──────── Materials provided
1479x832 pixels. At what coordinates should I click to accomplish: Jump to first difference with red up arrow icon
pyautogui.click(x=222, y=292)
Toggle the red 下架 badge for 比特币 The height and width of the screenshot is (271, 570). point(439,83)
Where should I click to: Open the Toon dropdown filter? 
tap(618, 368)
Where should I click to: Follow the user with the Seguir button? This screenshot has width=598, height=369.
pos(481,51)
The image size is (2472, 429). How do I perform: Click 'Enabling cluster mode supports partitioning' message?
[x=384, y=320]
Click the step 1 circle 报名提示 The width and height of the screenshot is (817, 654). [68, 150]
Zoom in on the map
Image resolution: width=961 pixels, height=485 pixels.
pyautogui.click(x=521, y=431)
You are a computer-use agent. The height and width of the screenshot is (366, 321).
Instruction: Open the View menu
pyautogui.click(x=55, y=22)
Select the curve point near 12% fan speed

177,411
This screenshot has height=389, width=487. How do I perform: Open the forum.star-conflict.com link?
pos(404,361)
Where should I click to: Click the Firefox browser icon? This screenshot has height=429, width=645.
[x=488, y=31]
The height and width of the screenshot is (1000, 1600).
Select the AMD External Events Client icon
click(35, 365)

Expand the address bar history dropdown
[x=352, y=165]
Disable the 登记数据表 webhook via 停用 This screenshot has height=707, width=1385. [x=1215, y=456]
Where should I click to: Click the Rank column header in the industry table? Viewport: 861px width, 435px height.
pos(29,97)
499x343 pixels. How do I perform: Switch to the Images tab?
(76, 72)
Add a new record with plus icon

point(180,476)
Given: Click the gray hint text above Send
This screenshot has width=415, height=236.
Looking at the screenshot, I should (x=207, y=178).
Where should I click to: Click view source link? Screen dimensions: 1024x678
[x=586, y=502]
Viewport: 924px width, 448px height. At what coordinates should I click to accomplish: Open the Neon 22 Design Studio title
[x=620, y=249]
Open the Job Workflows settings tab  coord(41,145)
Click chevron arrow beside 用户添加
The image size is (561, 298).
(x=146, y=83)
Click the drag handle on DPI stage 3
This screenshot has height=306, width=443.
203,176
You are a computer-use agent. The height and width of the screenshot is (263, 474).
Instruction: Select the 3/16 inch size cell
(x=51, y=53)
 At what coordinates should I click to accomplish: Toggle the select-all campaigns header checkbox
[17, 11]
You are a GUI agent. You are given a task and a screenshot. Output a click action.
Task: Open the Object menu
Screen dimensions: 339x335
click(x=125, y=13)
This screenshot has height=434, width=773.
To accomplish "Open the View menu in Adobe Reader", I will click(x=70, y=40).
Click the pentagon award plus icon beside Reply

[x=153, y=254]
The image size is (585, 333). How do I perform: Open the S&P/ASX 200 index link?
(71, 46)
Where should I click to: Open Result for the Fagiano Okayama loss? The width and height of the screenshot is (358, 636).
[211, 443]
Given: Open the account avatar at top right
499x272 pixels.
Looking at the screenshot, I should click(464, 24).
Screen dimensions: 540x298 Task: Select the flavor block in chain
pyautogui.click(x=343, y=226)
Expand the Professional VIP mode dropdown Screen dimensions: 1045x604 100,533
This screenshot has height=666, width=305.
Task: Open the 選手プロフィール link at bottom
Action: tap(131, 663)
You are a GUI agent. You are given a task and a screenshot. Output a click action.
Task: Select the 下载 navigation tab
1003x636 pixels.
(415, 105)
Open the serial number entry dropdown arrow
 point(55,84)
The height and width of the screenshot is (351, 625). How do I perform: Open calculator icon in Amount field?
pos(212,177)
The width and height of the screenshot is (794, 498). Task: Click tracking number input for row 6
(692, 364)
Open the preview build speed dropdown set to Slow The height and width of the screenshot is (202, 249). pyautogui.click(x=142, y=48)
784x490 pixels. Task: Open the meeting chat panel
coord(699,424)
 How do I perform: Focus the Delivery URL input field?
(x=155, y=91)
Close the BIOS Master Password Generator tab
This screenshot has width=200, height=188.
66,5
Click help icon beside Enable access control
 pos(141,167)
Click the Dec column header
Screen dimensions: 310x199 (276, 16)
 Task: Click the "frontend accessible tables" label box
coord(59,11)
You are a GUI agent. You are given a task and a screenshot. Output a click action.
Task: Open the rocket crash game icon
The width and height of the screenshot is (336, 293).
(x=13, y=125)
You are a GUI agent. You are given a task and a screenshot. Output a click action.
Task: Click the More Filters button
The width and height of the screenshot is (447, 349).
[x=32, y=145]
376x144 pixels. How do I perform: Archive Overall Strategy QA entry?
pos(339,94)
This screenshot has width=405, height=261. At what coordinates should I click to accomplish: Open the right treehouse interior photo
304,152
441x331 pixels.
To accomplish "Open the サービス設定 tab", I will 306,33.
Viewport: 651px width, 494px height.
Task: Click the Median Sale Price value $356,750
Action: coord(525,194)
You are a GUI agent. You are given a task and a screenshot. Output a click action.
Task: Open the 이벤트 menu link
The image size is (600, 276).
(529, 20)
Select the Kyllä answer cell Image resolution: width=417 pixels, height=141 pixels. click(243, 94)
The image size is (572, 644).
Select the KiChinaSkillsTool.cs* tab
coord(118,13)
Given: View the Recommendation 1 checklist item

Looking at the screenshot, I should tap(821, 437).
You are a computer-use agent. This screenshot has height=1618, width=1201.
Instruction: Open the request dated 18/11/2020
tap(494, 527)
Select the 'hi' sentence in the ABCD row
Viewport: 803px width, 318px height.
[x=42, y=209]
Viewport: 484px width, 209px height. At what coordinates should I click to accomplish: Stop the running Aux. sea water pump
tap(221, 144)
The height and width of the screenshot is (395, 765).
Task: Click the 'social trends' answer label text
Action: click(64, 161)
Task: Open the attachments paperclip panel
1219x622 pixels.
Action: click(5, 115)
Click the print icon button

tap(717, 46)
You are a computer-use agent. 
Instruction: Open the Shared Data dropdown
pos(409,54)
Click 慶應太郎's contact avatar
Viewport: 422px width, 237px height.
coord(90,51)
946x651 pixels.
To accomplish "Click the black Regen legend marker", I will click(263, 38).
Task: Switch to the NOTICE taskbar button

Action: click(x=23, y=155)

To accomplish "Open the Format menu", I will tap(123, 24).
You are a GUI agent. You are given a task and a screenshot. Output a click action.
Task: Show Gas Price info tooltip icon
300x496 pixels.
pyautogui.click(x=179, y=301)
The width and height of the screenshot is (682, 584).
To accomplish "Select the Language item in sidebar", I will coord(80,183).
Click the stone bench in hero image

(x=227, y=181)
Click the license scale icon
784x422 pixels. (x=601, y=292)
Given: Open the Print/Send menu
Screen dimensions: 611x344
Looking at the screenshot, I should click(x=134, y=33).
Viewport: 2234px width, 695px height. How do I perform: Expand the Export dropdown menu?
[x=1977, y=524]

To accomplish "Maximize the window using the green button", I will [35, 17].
────────────────
### What the task requires
Quote all the records exactly, please, leaving none out.

### Output
1479x832 pixels. At what coordinates should I click to accomplish: Jump to first difference with red up arrow icon
pyautogui.click(x=222, y=292)
Toggle the red 下架 badge for 比特币 The height and width of the screenshot is (271, 570). point(439,83)
Where should I click to: Open the Toon dropdown filter? 
tap(618, 368)
Where should I click to: Follow the user with the Seguir button? This screenshot has width=598, height=369.
pos(481,51)
The image size is (2472, 429). How do I perform: Click 'Enabling cluster mode supports partitioning' message?
[x=384, y=320]
Click the step 1 circle 报名提示 The width and height of the screenshot is (817, 654). [68, 150]
Zoom in on the map
Image resolution: width=961 pixels, height=485 pixels.
pyautogui.click(x=521, y=431)
You are a computer-use agent. The height and width of the screenshot is (366, 321).
Instruction: Open the View menu
pyautogui.click(x=55, y=22)
Select the curve point near 12% fan speed

177,411
This screenshot has height=389, width=487. How do I perform: Open the forum.star-conflict.com link?
pos(404,361)
Where should I click to: Click the Firefox browser icon? This screenshot has height=429, width=645.
[x=488, y=31]
The height and width of the screenshot is (1000, 1600).
Select the AMD External Events Client icon
click(35, 365)

Expand the address bar history dropdown
[x=352, y=165]
Disable the 登记数据表 webhook via 停用 This screenshot has height=707, width=1385. [x=1215, y=456]
Where should I click to: Click the Rank column header in the industry table? Viewport: 861px width, 435px height.
pos(29,97)
499x343 pixels. How do I perform: Switch to the Images tab?
(76, 72)
Add a new record with plus icon

point(180,476)
Given: Click the gray hint text above Send
This screenshot has width=415, height=236.
Looking at the screenshot, I should (x=207, y=178).
Where should I click to: Click view source link? Screen dimensions: 1024x678
[x=586, y=502]
Viewport: 924px width, 448px height. At what coordinates should I click to accomplish: Open the Neon 22 Design Studio title
[x=620, y=249]
Open the Job Workflows settings tab  coord(41,145)
Click chevron arrow beside 用户添加
The image size is (561, 298).
(x=146, y=83)
Click the drag handle on DPI stage 3
This screenshot has height=306, width=443.
203,176
You are a computer-use agent. The height and width of the screenshot is (263, 474).
Instruction: Select the 3/16 inch size cell
(x=51, y=53)
 At what coordinates should I click to accomplish: Toggle the select-all campaigns header checkbox
[17, 11]
You are a GUI agent. You are given a task and a screenshot. Output a click action.
Task: Open the Object menu
Screen dimensions: 339x335
click(x=125, y=13)
This screenshot has height=434, width=773.
To accomplish "Open the View menu in Adobe Reader", I will click(x=70, y=40).
Click the pentagon award plus icon beside Reply

[x=153, y=254]
The image size is (585, 333). How do I perform: Open the S&P/ASX 200 index link?
(71, 46)
Where should I click to: Open Result for the Fagiano Okayama loss? The width and height of the screenshot is (358, 636).
[211, 443]
Given: Open the account avatar at top right
499x272 pixels.
Looking at the screenshot, I should click(464, 24).
Screen dimensions: 540x298 Task: Select the flavor block in chain
pyautogui.click(x=343, y=226)
Expand the Professional VIP mode dropdown Screen dimensions: 1045x604 100,533
This screenshot has height=666, width=305.
Task: Open the 選手プロフィール link at bottom
Action: tap(131, 663)
You are a GUI agent. You are given a task and a screenshot. Output a click action.
Task: Select the 下载 navigation tab
1003x636 pixels.
(415, 105)
Open the serial number entry dropdown arrow
 point(55,84)
The height and width of the screenshot is (351, 625). How do I perform: Open calculator icon in Amount field?
pos(212,177)
The width and height of the screenshot is (794, 498). Task: Click tracking number input for row 6
(692, 364)
Open the preview build speed dropdown set to Slow The height and width of the screenshot is (202, 249). pyautogui.click(x=142, y=48)
784x490 pixels. Task: Open the meeting chat panel
coord(699,424)
 How do I perform: Focus the Delivery URL input field?
(x=155, y=91)
Close the BIOS Master Password Generator tab
This screenshot has width=200, height=188.
66,5
Click help icon beside Enable access control
 pos(141,167)
Click the Dec column header
Screen dimensions: 310x199 (276, 16)
 Task: Click the "frontend accessible tables" label box
coord(59,11)
You are a GUI agent. You are given a task and a screenshot. Output a click action.
Task: Open the rocket crash game icon
The width and height of the screenshot is (336, 293).
(x=13, y=125)
You are a GUI agent. You are given a task and a screenshot. Output a click action.
Task: Click the More Filters button
The width and height of the screenshot is (447, 349).
[x=32, y=145]
376x144 pixels. How do I perform: Archive Overall Strategy QA entry?
pos(339,94)
This screenshot has width=405, height=261. At what coordinates should I click to accomplish: Open the right treehouse interior photo
304,152
441x331 pixels.
To accomplish "Open the サービス設定 tab", I will 306,33.
Viewport: 651px width, 494px height.
Task: Click the Median Sale Price value $356,750
Action: coord(525,194)
You are a GUI agent. You are given a task and a screenshot. Output a click action.
Task: Open the 이벤트 menu link
The image size is (600, 276).
(529, 20)
Select the Kyllä answer cell Image resolution: width=417 pixels, height=141 pixels. click(243, 94)
The image size is (572, 644).
Select the KiChinaSkillsTool.cs* tab
coord(118,13)
Given: View the Recommendation 1 checklist item

Looking at the screenshot, I should tap(821, 437).
You are a computer-use agent. This screenshot has height=1618, width=1201.
Instruction: Open the request dated 18/11/2020
tap(494, 527)
Select the 'hi' sentence in the ABCD row
Viewport: 803px width, 318px height.
[x=42, y=209]
Viewport: 484px width, 209px height. At what coordinates should I click to accomplish: Stop the running Aux. sea water pump
tap(221, 144)
The height and width of the screenshot is (395, 765).
Task: Click the 'social trends' answer label text
Action: click(64, 161)
Task: Open the attachments paperclip panel
1219x622 pixels.
Action: click(5, 115)
Click the print icon button

tap(717, 46)
You are a computer-use agent. 
Instruction: Open the Shared Data dropdown
pos(409,54)
Click 慶應太郎's contact avatar
Viewport: 422px width, 237px height.
coord(90,51)
946x651 pixels.
To accomplish "Click the black Regen legend marker", I will click(263, 38).
Task: Switch to the NOTICE taskbar button

Action: click(x=23, y=155)

To accomplish "Open the Format menu", I will tap(123, 24).
You are a GUI agent. You are given a task and a screenshot. Output a click action.
Task: Show Gas Price info tooltip icon
300x496 pixels.
pyautogui.click(x=179, y=301)
The width and height of the screenshot is (682, 584).
To accomplish "Select the Language item in sidebar", I will coord(80,183).
Click the stone bench in hero image

(x=227, y=181)
Click the license scale icon
784x422 pixels. (x=601, y=292)
Given: Open the Print/Send menu
Screen dimensions: 611x344
Looking at the screenshot, I should click(x=134, y=33).
Viewport: 2234px width, 695px height. How do I perform: Expand the Export dropdown menu?
[x=1977, y=524]

To accomplish "Maximize the window using the green button", I will [35, 17].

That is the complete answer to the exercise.